Die Fotografien aus der Sammlung des westfälischen Bauernsohns und Dorffotografen Ignaz Böckenhoff (1911–1994) dokumentieren das Alltagsleben in Raesfeld zwischen 1933 und 1942 eindrücklich. Sie bilden das Spektrum individueller und kollektiver Verhaltensweisen innerhalb einer westfälischen Dorfgemeinschaft ab, die während der nationalsozialistischen Herrschaft zunehmend ideologischer Einflussnahme und kriegsbedingten Transformationen ausgesetzt war.

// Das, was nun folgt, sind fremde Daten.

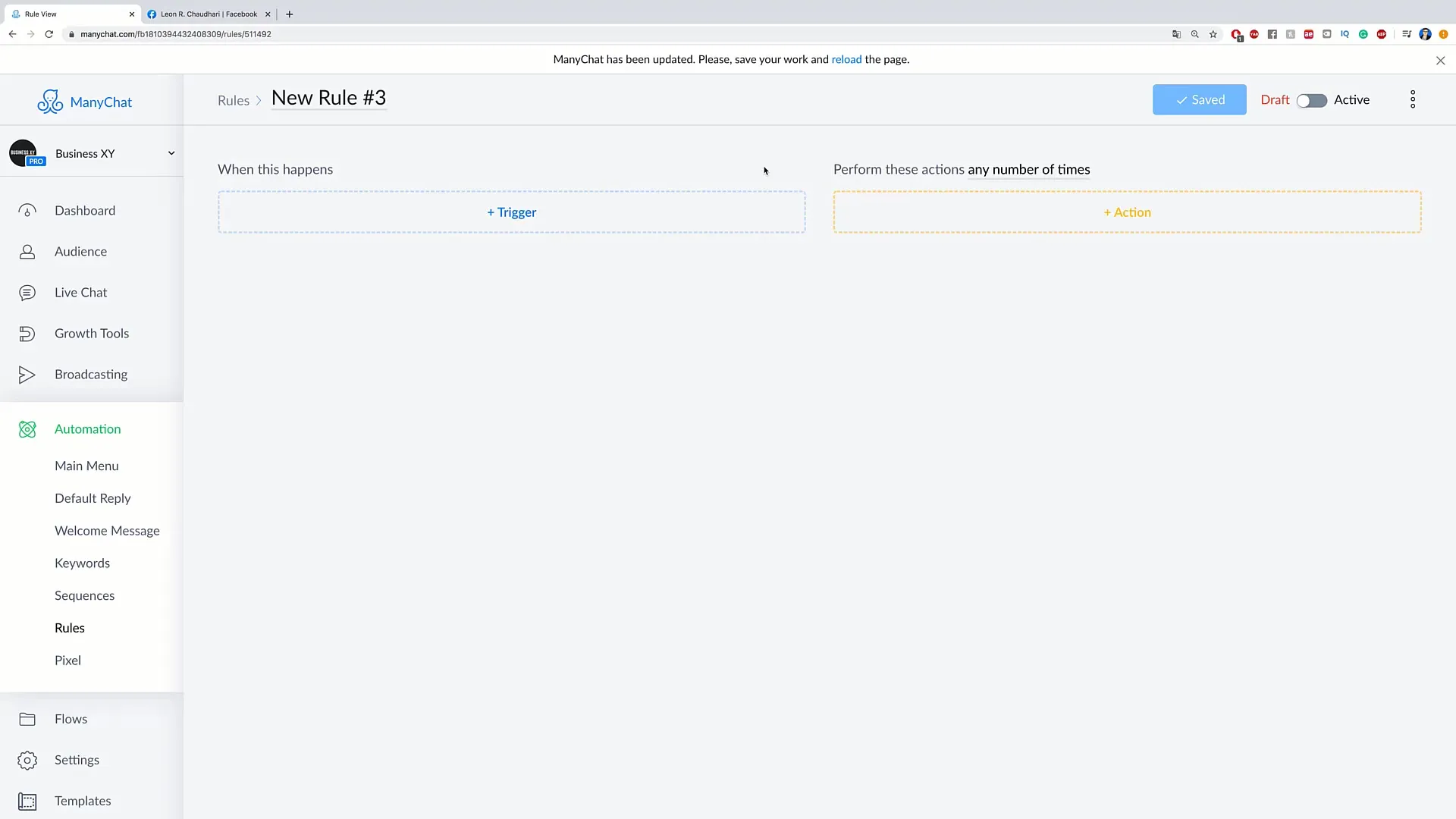Select the Keywords automation menu item
The image size is (1456, 819).
(x=82, y=563)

Nach und nach prägte die Kriegsrealität auch die Kindheitserfahrungen der jüngsten Bewohner Raesfelds. Kindliche Neugier und Spiel standen oft in unmittelbarer Nähe zum Kriegsgeschehen.

Relevanz des Materials

Die vorliegende Fotografie zeigt drei Mädchen, wie sie mit dem Fallschirm einer Leuchtbombe spielen. Sie schauen lachend und scheinbar sorglos in die Kamera. Die Aufnahme verdeutlicht, wie der Krieg in den Alltag der Kinder eindrang und ihre Lebenswelt unweigerlich prägte. Zugleich wirft sie Fragen nach der Wahrnehmung von und dem Umgang mit Kriegserfahrungen in der Kindheit auf, einer Zeit, die eigentlich von Unbeschwertheit und Sicherheit geprägt sein sollte: Waren sich die Mädchen bewusst, womit sie spielten? Welche Bedeutung hatte diese Szene für den Fotografen? War es eine bewusste Inszenierung oder eine Momentaufnahme kindlicher Unbekümmertheit? Inwiefern wurden Kinder über die Kriegshandlungen und die Bedrohungslage aufgeklärt?